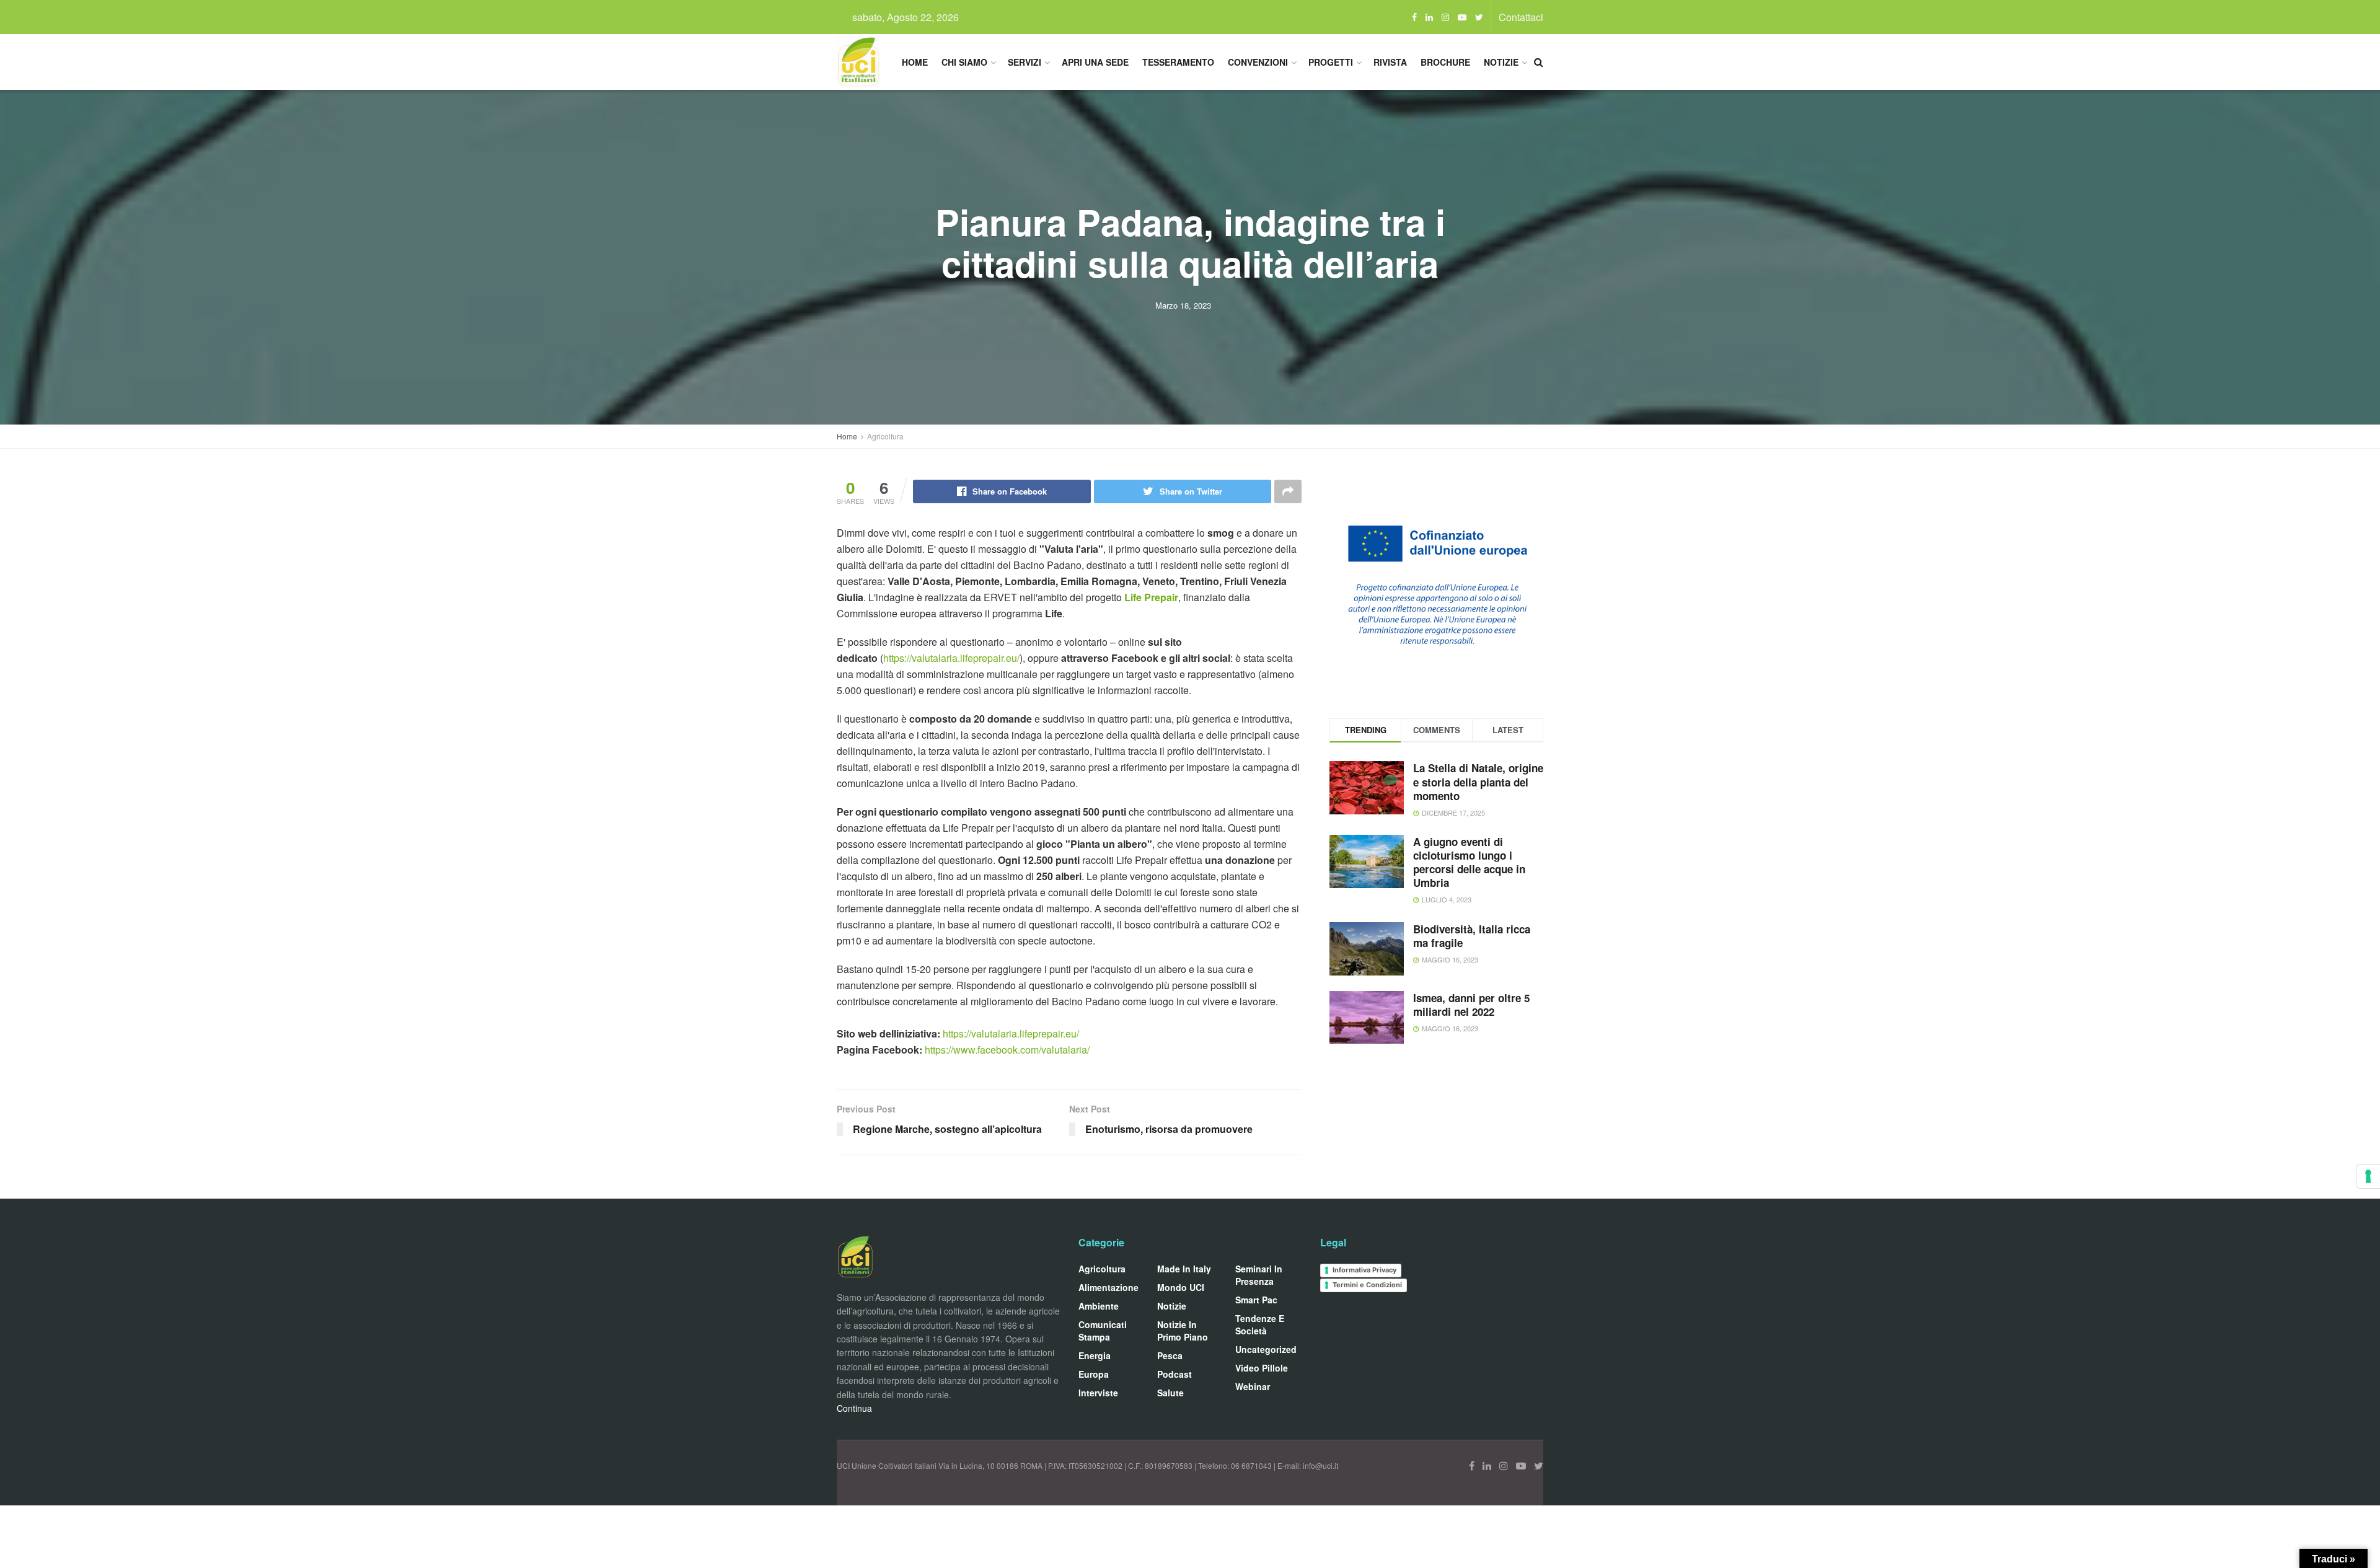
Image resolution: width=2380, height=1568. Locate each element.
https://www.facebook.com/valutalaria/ (1007, 1049)
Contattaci (1521, 17)
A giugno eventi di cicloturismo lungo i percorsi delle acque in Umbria (1469, 862)
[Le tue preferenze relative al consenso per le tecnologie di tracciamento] (2368, 1176)
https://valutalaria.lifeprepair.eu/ (951, 658)
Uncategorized (1266, 1349)
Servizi (1024, 62)
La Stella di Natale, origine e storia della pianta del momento (1478, 781)
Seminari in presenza (1258, 1274)
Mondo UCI (1180, 1287)
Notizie (1501, 62)
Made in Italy (1184, 1268)
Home (915, 62)
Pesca (1170, 1355)
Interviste (1098, 1392)
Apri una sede (1095, 62)
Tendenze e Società (1259, 1324)
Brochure (1445, 62)
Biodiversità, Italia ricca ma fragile (1471, 936)
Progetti (1330, 62)
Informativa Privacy (1364, 1270)
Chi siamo (964, 62)
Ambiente (1098, 1306)
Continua (854, 1408)
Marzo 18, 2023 (1183, 305)
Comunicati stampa (1102, 1330)
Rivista (1390, 62)
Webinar (1252, 1386)
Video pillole (1261, 1368)
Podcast (1174, 1374)
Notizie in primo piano (1182, 1330)
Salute (1170, 1392)
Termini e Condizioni (1367, 1284)
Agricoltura (885, 436)
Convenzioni (1258, 62)
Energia (1094, 1355)
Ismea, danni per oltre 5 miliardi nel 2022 (1471, 1004)
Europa (1093, 1374)
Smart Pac (1256, 1299)
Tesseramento (1178, 62)
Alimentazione (1108, 1287)
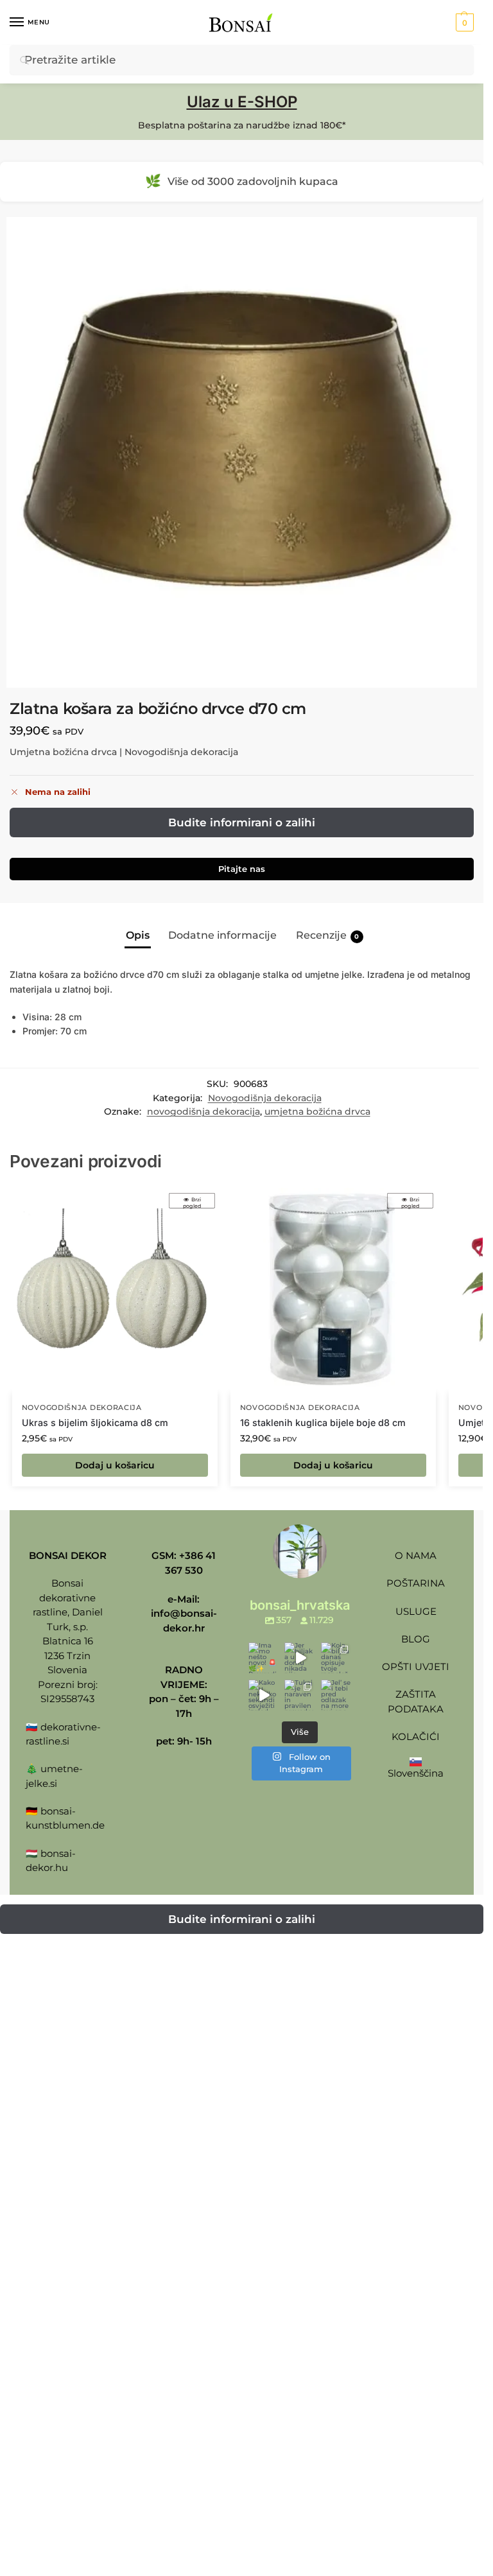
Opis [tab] (138, 934)
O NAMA (416, 1555)
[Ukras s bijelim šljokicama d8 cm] (115, 1290)
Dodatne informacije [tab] (222, 934)
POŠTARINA (415, 1583)
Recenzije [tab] (327, 934)
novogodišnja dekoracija (203, 1111)
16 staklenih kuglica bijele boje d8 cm (323, 1422)
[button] (463, 22)
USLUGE (416, 1611)
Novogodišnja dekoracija (265, 1098)
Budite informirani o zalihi (241, 822)
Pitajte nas (241, 869)
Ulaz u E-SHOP (242, 101)
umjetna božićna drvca (317, 1111)
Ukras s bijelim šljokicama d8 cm (95, 1422)
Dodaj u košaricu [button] (115, 1465)
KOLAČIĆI (416, 1736)
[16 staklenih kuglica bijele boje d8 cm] (333, 1290)
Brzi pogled (192, 1202)
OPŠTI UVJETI (415, 1666)
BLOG (415, 1639)
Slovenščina (416, 1773)
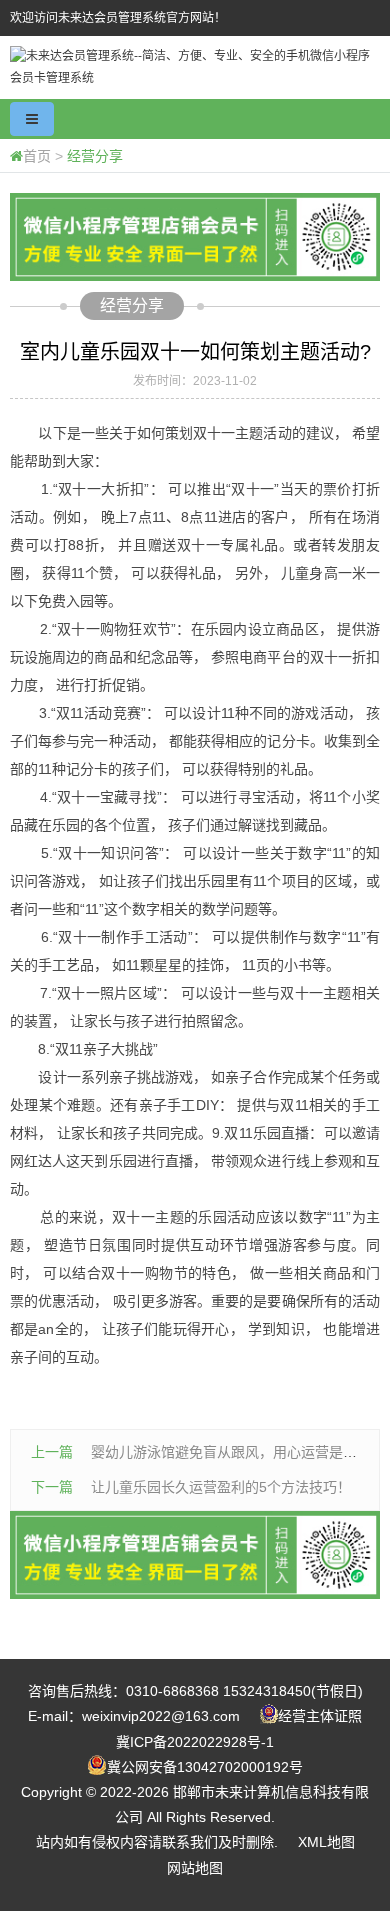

• • • • • • •

What you need to do – Omit the pictures, then repeat exactly each line from the beginning of the listing through the line with "Recenzije [tab] (327, 934)".

Result for this task –
Image resolution: width=2380, height=1568. Locate each element.
https://www.facebook.com/valutalaria/ (1007, 1049)
Contattaci (1521, 17)
A giugno eventi di cicloturismo lungo i percorsi delle acque in Umbria (1469, 862)
[Le tue preferenze relative al consenso per le tecnologie di tracciamento] (2368, 1176)
https://valutalaria.lifeprepair.eu/ (951, 658)
Uncategorized (1266, 1349)
Servizi (1024, 62)
La Stella di Natale, origine e storia della pianta del momento (1478, 781)
Seminari in presenza (1258, 1274)
Mondo UCI (1180, 1287)
Notizie (1501, 62)
Made in Italy (1184, 1268)
Home (915, 62)
Pesca (1170, 1355)
Interviste (1098, 1392)
Apri una sede (1095, 62)
Tendenze e Società (1259, 1324)
Brochure (1445, 62)
Biodiversità, Italia ricca ma fragile (1471, 936)
Progetti (1330, 62)
Informativa Privacy (1364, 1270)
Chi siamo (964, 62)
Ambiente (1098, 1306)
Continua (854, 1408)
Marzo 18, 2023 (1183, 305)
Comunicati stampa (1102, 1330)
Rivista (1390, 62)
Webinar (1252, 1386)
Video pillole (1261, 1368)
Podcast (1174, 1374)
Notizie in primo piano (1182, 1330)
Salute (1170, 1392)
Termini e Condizioni (1367, 1284)
Agricoltura (885, 436)
Convenzioni (1258, 62)
Energia (1094, 1355)
Ismea, danni per oltre 5 miliardi nel 2022 (1471, 1004)
Europa (1093, 1374)
Smart Pac (1256, 1299)
Tesseramento (1178, 62)
Alimentazione (1108, 1287)
Opis [tab] (138, 934)
O NAMA (416, 1555)
[Ukras s bijelim šljokicama d8 cm] (115, 1290)
Dodatne informacije [tab] (222, 934)
POŠTARINA (415, 1583)
Recenzije [tab] (327, 934)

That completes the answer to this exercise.